Codex (and GPT-4) can’t beat humans on smart contract audits

GPT's Potential in Smart Contract Auditing: Current Limitations and Future Optimism as AI Capabilities Rapidly Improve.

I sit up when a highly reputable outfit applies their domain knowledge to assess the utility of GPT for auditing smart contracts. This was no “drive-by prompting” effort either. What’s the TLDR?

  1. The models are not able to reason well about certain higher-level concepts, such as ownership of contracts, re-entrancy, and fee distribution.
  2. The software ecosystem around integrating large language models with traditional software is too crude and everything is cumbersome; there are virtually no developer-oriented tools, libraries, and type systems that work with uncertainty.
  3. There is a lack of development and debugging tools for prompt creation. To develop the libraries, language features, and tooling that will integrate core LLM technologies with traditional software, far more resources will be required.

The pace of LLM improvement means they remain optimistic:

LLM capability is rapidly improving, and if it continues, the next generation of LLMs may serve as capable assistants to security auditors.

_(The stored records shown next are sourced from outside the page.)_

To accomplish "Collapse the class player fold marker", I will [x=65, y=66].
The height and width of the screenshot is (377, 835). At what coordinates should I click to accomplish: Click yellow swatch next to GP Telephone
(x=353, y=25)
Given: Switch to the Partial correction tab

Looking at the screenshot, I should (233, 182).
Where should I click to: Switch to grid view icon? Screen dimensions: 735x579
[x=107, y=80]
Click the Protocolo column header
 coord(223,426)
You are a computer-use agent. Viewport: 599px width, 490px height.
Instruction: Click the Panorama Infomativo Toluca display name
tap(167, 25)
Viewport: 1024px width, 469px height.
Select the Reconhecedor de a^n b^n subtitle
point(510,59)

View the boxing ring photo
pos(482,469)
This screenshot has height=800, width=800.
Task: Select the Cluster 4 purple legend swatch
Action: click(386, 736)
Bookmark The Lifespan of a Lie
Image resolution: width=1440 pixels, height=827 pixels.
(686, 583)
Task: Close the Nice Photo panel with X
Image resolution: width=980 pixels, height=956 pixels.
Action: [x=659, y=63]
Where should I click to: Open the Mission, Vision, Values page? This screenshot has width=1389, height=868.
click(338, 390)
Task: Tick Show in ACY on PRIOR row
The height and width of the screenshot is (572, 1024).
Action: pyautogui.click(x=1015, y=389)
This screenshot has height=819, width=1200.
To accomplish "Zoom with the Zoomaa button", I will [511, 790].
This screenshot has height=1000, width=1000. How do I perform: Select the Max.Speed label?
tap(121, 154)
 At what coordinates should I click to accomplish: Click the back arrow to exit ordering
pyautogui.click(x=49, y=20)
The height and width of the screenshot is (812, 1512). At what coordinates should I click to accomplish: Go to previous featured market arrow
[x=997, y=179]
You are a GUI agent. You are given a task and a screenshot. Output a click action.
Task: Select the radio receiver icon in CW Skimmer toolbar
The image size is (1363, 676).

Before developing Toucan, we used Codex to take an internal blockchain assessment occasionally used in hiring. It didn’t pass–but if it were a candidate, we’d ask it to take some time to develop its skills and return in a few months. It did return–we had GPT-4 take the same assessment–and it still didn’t pass, although it did better. Perhaps the large context window version with proper prompting could pass our assessment. We’re very eager to find out!